» Your instructions
Among the records below, find each line bearing the word "screenshot" and copy it.

::: Dataset content

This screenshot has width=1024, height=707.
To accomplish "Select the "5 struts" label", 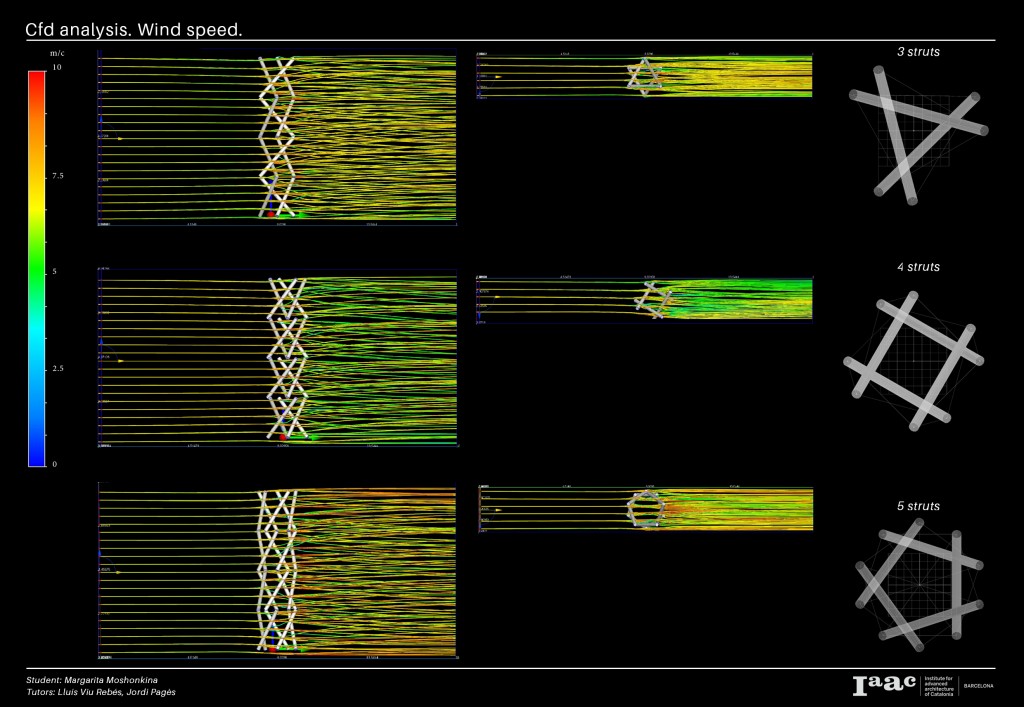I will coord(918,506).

::::::
::: Dataset content

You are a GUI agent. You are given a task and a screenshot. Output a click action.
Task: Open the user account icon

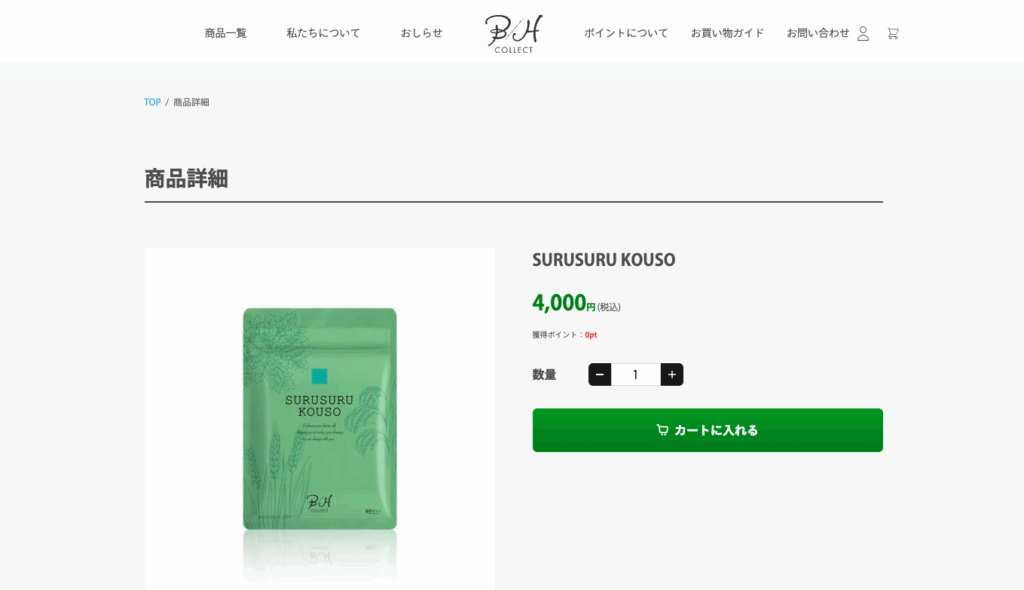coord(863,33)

::::::

» Solution for this exercise
This screenshot has width=1024, height=707.
You are a GUI agent. You are given a task and a screenshot. Output a click action.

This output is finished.